▶ **What to work on**:
Identify each line in the items below that contains the string "screenshot" and copy those lines. The match is case-sensitive.

▶ **Information provided**:
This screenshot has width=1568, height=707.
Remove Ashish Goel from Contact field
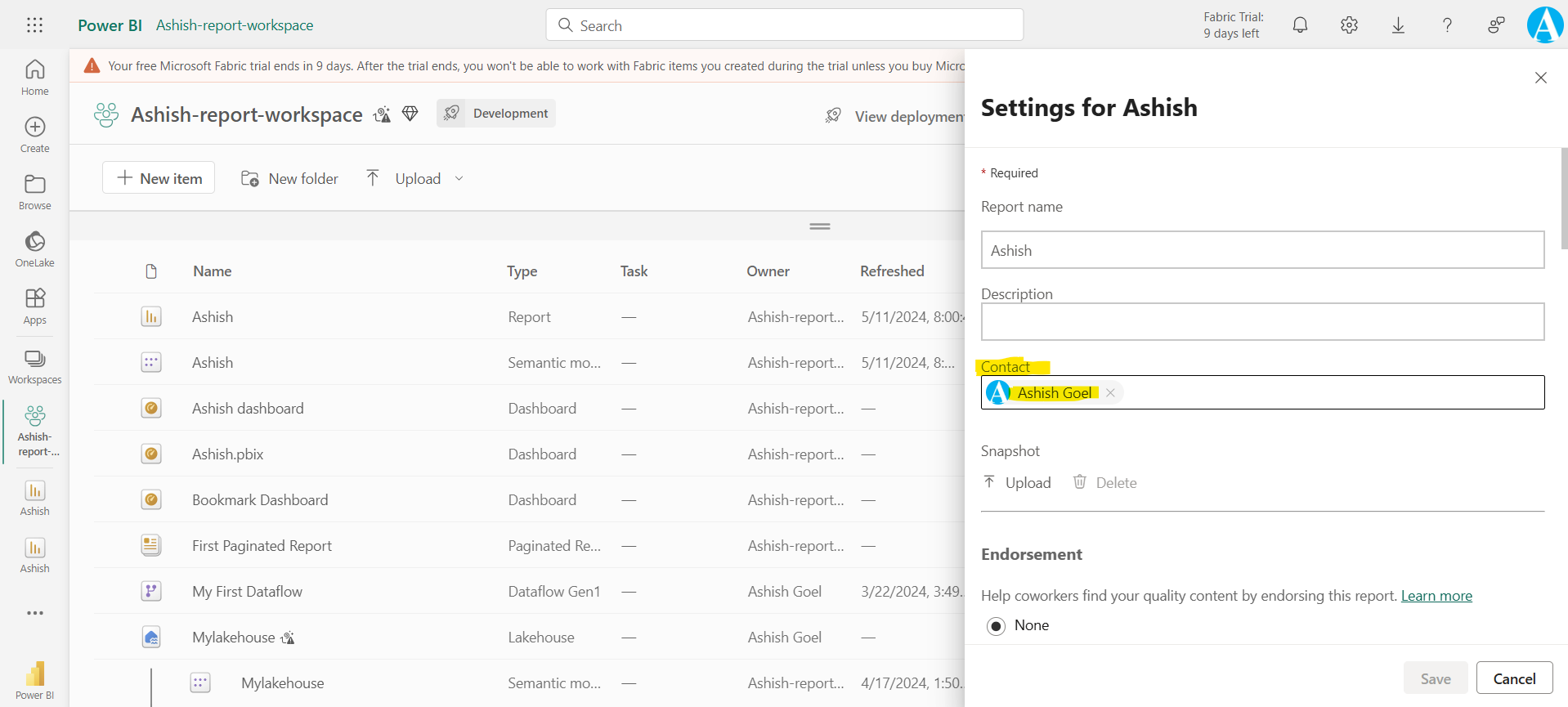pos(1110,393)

--

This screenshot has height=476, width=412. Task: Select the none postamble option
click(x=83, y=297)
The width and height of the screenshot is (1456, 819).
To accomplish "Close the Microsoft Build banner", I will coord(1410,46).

▶ **Task result**:
This screenshot has width=1568, height=707.
This screenshot has height=476, width=412. Task: Select the none postamble option
The width and height of the screenshot is (1456, 819).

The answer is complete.